Is a sweeter story possible for chocolate and vanilla?

by FoodPrint

Published: 4/30/24, Last updated: 4/30/24

As you walk up and down the grocery aisles, you’ll see chocolate and vanilla all around you — in cookies, yogurt, puddings, ice cream, soda and more. These flavors are so close to us, such a part of our understanding of our edible world, that we don’t even take proper notice of them sometimes. (Consider that fragrant, multilayered vanilla has somehow become synonymous with “bland” or “boring.”) In fact, vanilla and chocolate have almost become flavors more than foods: We have erased their identities, flattening them into single notes. And in doing so, we have made it easy to forget that they are real ingredients produced by real people — connected to each other and to the problems of our broader food system.

In our latest podcast episode we stop to look more closely at vanilla and chocolate, which start out as beans and pods, respectively, grown in the Global South before making long journeys north to be processed, sold and profited from. Large flavoring companies extract wealth from the communities that produce these ingredients, a system that leaves smallholder farmers in poverty and leads to environmental and social problems like deforestation and forced and child labor.

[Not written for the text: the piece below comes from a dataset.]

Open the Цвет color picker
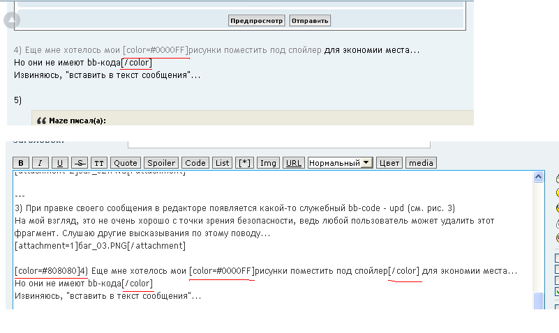click(389, 163)
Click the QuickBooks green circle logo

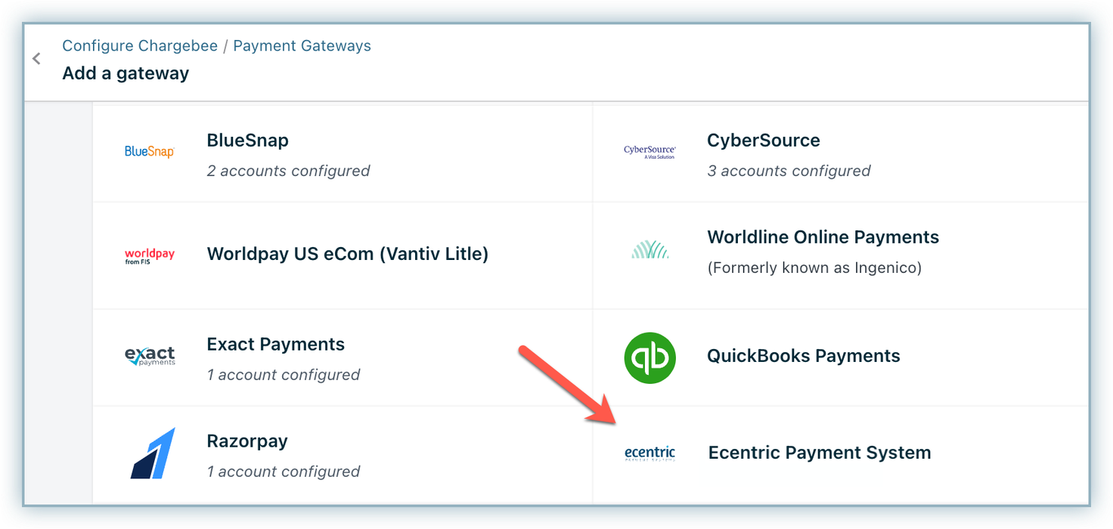pyautogui.click(x=650, y=357)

Some companies are trying to create alternative models that keep profits from chocolate and vanilla in the communities that grow them. In the episode, we talk to two of them: Heilala Vanilla and Beyond Good. We also hear from a lawyer from Corporate Accountability Lab who explains how child labor became a problem in these industries and how we can hold companies accountable for abuses in their supply chains.

Is it possible to reconnect these flavors to the foods they come from? And can we do more to ensure the people who grow vanilla beans and cacao pods can benefit from the essential role these flavors play in the way we eat? Listen to learn more.

LISTEN TO THE EPISODE

Top photo by Mara Zemgaliete/Adobe Stock.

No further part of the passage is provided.